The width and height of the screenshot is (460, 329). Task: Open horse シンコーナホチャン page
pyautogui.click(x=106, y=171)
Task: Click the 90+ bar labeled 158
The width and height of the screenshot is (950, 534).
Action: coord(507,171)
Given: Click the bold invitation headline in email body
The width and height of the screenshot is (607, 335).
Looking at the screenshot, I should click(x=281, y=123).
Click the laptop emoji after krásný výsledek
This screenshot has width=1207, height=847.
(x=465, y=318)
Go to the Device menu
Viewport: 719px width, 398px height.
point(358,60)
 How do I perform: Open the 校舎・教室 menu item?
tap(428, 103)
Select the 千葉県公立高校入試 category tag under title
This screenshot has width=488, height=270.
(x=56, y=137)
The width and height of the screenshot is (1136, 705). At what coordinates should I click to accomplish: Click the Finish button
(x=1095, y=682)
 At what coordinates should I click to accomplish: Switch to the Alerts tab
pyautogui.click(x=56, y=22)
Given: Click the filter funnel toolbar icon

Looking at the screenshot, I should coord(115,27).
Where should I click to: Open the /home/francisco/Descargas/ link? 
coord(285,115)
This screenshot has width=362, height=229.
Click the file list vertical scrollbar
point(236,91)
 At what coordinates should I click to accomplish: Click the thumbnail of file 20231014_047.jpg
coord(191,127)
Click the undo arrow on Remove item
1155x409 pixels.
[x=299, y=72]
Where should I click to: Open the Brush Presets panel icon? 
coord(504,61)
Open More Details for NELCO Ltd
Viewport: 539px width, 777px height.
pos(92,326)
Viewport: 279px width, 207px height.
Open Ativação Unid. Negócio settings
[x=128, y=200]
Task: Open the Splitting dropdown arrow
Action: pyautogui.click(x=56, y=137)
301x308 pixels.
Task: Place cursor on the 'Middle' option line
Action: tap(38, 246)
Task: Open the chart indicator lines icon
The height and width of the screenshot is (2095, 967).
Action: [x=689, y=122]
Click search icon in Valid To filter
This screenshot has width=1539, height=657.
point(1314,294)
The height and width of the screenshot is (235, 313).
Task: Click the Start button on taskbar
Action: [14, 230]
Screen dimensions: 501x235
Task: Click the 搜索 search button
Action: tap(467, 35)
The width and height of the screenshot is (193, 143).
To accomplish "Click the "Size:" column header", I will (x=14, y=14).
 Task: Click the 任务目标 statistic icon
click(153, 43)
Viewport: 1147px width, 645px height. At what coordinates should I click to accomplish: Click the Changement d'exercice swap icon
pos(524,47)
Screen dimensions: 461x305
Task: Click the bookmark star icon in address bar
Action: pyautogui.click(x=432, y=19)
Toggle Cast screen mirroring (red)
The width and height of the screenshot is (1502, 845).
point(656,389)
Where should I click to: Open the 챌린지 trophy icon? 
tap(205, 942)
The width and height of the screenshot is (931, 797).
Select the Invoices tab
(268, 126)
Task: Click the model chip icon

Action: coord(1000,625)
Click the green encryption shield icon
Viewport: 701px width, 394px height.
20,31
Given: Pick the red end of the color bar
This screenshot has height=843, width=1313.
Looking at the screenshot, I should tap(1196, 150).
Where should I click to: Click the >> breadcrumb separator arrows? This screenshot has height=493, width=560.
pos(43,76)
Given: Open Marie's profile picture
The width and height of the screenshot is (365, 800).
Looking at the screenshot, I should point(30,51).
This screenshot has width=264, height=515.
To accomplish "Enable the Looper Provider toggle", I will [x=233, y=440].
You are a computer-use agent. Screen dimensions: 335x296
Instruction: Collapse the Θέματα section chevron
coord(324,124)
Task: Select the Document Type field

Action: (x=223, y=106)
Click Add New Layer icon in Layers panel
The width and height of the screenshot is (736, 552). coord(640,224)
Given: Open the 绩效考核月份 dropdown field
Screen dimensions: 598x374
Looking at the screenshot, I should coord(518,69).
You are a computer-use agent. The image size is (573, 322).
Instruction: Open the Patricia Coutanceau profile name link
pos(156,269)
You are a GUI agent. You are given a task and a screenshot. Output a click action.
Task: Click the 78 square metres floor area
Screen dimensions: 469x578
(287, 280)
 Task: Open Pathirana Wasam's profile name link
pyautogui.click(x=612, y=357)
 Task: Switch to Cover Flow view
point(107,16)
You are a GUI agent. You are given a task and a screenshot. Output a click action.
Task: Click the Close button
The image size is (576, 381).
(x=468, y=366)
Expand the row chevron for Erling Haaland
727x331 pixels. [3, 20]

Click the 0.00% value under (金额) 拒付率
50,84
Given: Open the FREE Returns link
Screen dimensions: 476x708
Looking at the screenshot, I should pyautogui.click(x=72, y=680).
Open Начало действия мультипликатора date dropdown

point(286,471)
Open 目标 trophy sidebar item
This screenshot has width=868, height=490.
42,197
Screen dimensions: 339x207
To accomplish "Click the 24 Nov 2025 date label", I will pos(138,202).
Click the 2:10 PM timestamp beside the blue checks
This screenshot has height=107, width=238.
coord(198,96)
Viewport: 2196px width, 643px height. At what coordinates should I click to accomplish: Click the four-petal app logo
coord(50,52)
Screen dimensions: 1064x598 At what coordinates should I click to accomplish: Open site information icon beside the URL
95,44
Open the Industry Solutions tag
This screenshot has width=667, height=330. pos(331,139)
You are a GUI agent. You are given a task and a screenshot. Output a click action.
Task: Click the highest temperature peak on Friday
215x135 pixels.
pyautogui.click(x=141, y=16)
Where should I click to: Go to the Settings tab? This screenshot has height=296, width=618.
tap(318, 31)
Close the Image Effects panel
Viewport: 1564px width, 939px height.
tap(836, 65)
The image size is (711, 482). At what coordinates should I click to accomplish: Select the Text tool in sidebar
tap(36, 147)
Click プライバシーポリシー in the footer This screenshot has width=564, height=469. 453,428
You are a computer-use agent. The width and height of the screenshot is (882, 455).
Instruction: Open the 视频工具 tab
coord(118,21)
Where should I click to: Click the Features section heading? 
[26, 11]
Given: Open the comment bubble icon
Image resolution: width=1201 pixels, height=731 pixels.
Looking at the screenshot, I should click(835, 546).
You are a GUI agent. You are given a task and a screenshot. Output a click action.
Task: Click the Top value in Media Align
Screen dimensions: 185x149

● **PROBLEM TO WORK ON**
Would you write out the listing above exactly, in full?

● **ANSWER BELOW**
The width and height of the screenshot is (460, 329). Task: Open horse シンコーナホチャン page
pyautogui.click(x=106, y=171)
Task: Click the 90+ bar labeled 158
The width and height of the screenshot is (950, 534).
Action: coord(507,171)
Given: Click the bold invitation headline in email body
The width and height of the screenshot is (607, 335).
Looking at the screenshot, I should click(x=281, y=123).
Click the laptop emoji after krásný výsledek
This screenshot has width=1207, height=847.
(x=465, y=318)
Go to the Device menu
Viewport: 719px width, 398px height.
point(358,60)
 How do I perform: Open the 校舎・教室 menu item?
tap(428, 103)
Select the 千葉県公立高校入試 category tag under title
This screenshot has width=488, height=270.
(x=56, y=137)
The width and height of the screenshot is (1136, 705). At what coordinates should I click to accomplish: Click the Finish button
(x=1095, y=682)
 At what coordinates should I click to accomplish: Switch to the Alerts tab
pyautogui.click(x=56, y=22)
Given: Click the filter funnel toolbar icon

Looking at the screenshot, I should coord(115,27).
Where should I click to: Open the /home/francisco/Descargas/ link? 
coord(285,115)
This screenshot has width=362, height=229.
Click the file list vertical scrollbar
point(236,91)
 At what coordinates should I click to accomplish: Click the thumbnail of file 20231014_047.jpg
coord(191,127)
Click the undo arrow on Remove item
1155x409 pixels.
[x=299, y=72]
Where should I click to: Open the Brush Presets panel icon? 
coord(504,61)
Open More Details for NELCO Ltd
Viewport: 539px width, 777px height.
pos(92,326)
Viewport: 279px width, 207px height.
Open Ativação Unid. Negócio settings
[x=128, y=200]
Task: Open the Splitting dropdown arrow
Action: pyautogui.click(x=56, y=137)
301x308 pixels.
Task: Place cursor on the 'Middle' option line
Action: tap(38, 246)
Task: Open the chart indicator lines icon
The height and width of the screenshot is (2095, 967).
Action: [x=689, y=122]
Click search icon in Valid To filter
This screenshot has width=1539, height=657.
point(1314,294)
The height and width of the screenshot is (235, 313).
Task: Click the Start button on taskbar
Action: [14, 230]
Screen dimensions: 501x235
Task: Click the 搜索 search button
Action: tap(467, 35)
The width and height of the screenshot is (193, 143).
To accomplish "Click the "Size:" column header", I will (x=14, y=14).
 Task: Click the 任务目标 statistic icon
click(153, 43)
Viewport: 1147px width, 645px height. At what coordinates should I click to accomplish: Click the Changement d'exercice swap icon
pos(524,47)
Screen dimensions: 461x305
Task: Click the bookmark star icon in address bar
Action: pyautogui.click(x=432, y=19)
Toggle Cast screen mirroring (red)
The width and height of the screenshot is (1502, 845).
point(656,389)
Where should I click to: Open the 챌린지 trophy icon? 
tap(205, 942)
The width and height of the screenshot is (931, 797).
Select the Invoices tab
(268, 126)
Task: Click the model chip icon

Action: coord(1000,625)
Click the green encryption shield icon
Viewport: 701px width, 394px height.
20,31
Given: Pick the red end of the color bar
This screenshot has height=843, width=1313.
Looking at the screenshot, I should tap(1196, 150).
Where should I click to: Click the >> breadcrumb separator arrows? This screenshot has height=493, width=560.
pos(43,76)
Given: Open Marie's profile picture
The width and height of the screenshot is (365, 800).
Looking at the screenshot, I should point(30,51).
This screenshot has width=264, height=515.
To accomplish "Enable the Looper Provider toggle", I will [x=233, y=440].
You are a computer-use agent. Screen dimensions: 335x296
Instruction: Collapse the Θέματα section chevron
coord(324,124)
Task: Select the Document Type field

Action: (x=223, y=106)
Click Add New Layer icon in Layers panel
The width and height of the screenshot is (736, 552). coord(640,224)
Given: Open the 绩效考核月份 dropdown field
Screen dimensions: 598x374
Looking at the screenshot, I should coord(518,69).
You are a computer-use agent. The image size is (573, 322).
Instruction: Open the Patricia Coutanceau profile name link
pos(156,269)
You are a GUI agent. You are given a task and a screenshot. Output a click action.
Task: Click the 78 square metres floor area
Screen dimensions: 469x578
(287, 280)
 Task: Open Pathirana Wasam's profile name link
pyautogui.click(x=612, y=357)
 Task: Switch to Cover Flow view
point(107,16)
You are a GUI agent. You are given a task and a screenshot. Output a click action.
Task: Click the Close button
The image size is (576, 381).
(x=468, y=366)
Expand the row chevron for Erling Haaland
727x331 pixels. [3, 20]

Click the 0.00% value under (金额) 拒付率
50,84
Given: Open the FREE Returns link
Screen dimensions: 476x708
Looking at the screenshot, I should pyautogui.click(x=72, y=680).
Open Начало действия мультипликатора date dropdown

point(286,471)
Open 目标 trophy sidebar item
This screenshot has width=868, height=490.
42,197
Screen dimensions: 339x207
To accomplish "Click the 24 Nov 2025 date label", I will pos(138,202).
Click the 2:10 PM timestamp beside the blue checks
This screenshot has height=107, width=238.
coord(198,96)
Viewport: 2196px width, 643px height. At what coordinates should I click to accomplish: Click the four-petal app logo
coord(50,52)
Screen dimensions: 1064x598 At what coordinates should I click to accomplish: Open site information icon beside the URL
95,44
Open the Industry Solutions tag
This screenshot has width=667, height=330. pos(331,139)
You are a GUI agent. You are given a task and a screenshot. Output a click action.
Task: Click the highest temperature peak on Friday
215x135 pixels.
pyautogui.click(x=141, y=16)
Where should I click to: Go to the Settings tab? This screenshot has height=296, width=618.
tap(318, 31)
Close the Image Effects panel
Viewport: 1564px width, 939px height.
tap(836, 65)
The image size is (711, 482). At what coordinates should I click to accomplish: Select the Text tool in sidebar
tap(36, 147)
Click プライバシーポリシー in the footer This screenshot has width=564, height=469. 453,428
You are a computer-use agent. The width and height of the screenshot is (882, 455).
Instruction: Open the 视频工具 tab
coord(118,21)
Where should I click to: Click the Features section heading? 
[26, 11]
Given: Open the comment bubble icon
Image resolution: width=1201 pixels, height=731 pixels.
Looking at the screenshot, I should click(835, 546).
You are a GUI agent. You are given a task and a screenshot. Output a click action.
Task: Click the Top value in Media Align
Screen dimensions: 185x149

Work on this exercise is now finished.